_REQUIRED ACTION_. According to the article on the newly discovered tardigrade species, where was the moss that contained the specimen gathered?

(Beginning of TEXT PASSAGE)

It’s not often that a microscopic organism gains celebrity status, but that’s exactly what tardigrades have managed to accomplish. The tiny organisms, often called “water bears” due to their stout body shapes, have gained popularity thanks to their undeniable cuteness and incredible resiliency. Considered “micro-animals,” tardigrades are thought to date back as far as 530 million years and they’re still around today. Now, an entirely new species of the tiny creatures has been discovered in a rather unlikely place: a parking lot.

A scientist from the Keio University in Tokyo gathered the groundbreaking specimen from a chunk of moss in a city parking lot and, after closely examining it under a microscope and sampling its DNA, realized it was a first-of-its-kind discovery.

The new tardigrade species, called Macrobiotus shonaicus, is only slightly different from many other known species, but its stunted legs make it easily recognizable under a high-powered lens. The species also has a unique egg shape with protrusions that researchers believe may help them attach to surfaces. A paper on the discovery was published this week in PLoS One.

Image Source: Daniel Stec et al., PLoS One

As a whole, Tardigrades are an incredible group of animals. Various species have demonstrated the ability to live in incredibly harsh conditions, and they are capable of going into a dormant state and then reanimating years or even decades later. Researchers have pushed them to the limits and been consistently surprised with their ability to withstand extreme temperatures and even space travel.

There are well over 1,000 different species of tardigrade on record, so the discovery of a new member of the family isn’t entirely shocking. However, it’s remarkable to think that a never-before-documented animal could be lurking right under your nose without you even realizing it.

“Tardigrades are as close to indestructible as it gets on Earth,” Rafael Alves Batista of the University of Oxford told National Geographic. “But it’s possible that there are other resilient species examples elsewhere in the universe.”

(End of TEXT PASSAGE)
(Beginning of RECORDS SUPPLIED)

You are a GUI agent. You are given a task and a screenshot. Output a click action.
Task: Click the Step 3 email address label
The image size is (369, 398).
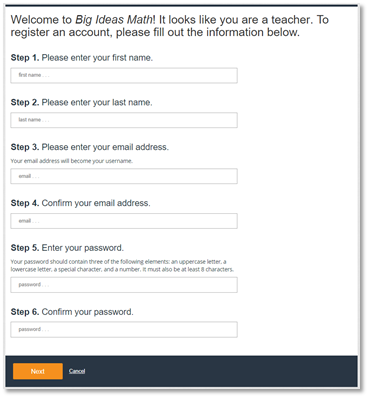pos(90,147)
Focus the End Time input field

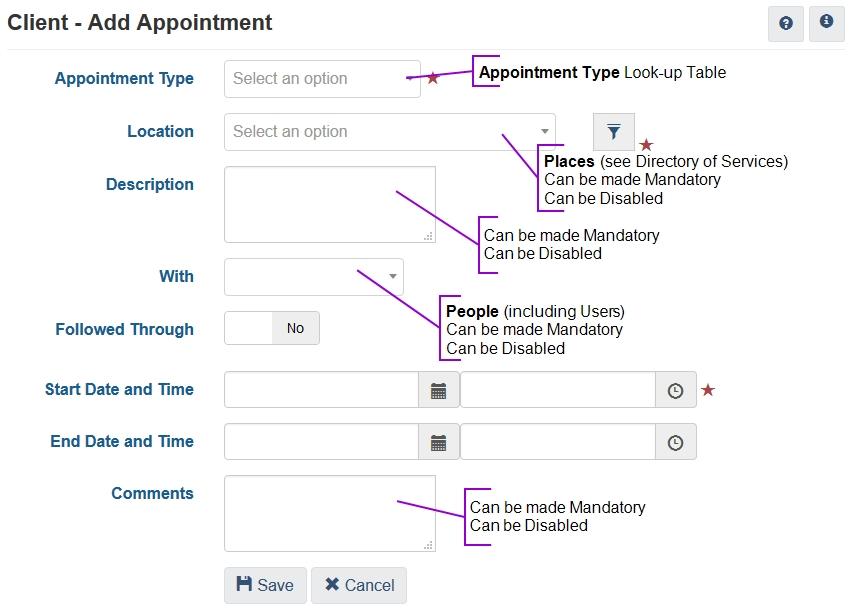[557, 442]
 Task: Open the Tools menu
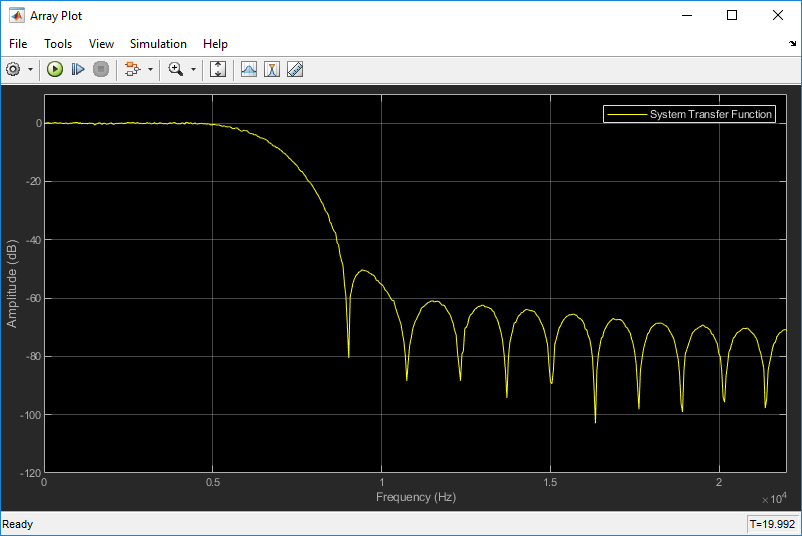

(End of RECORDS SUPPLIED)

_RESPONSE_. It was gathered in a city parking lot.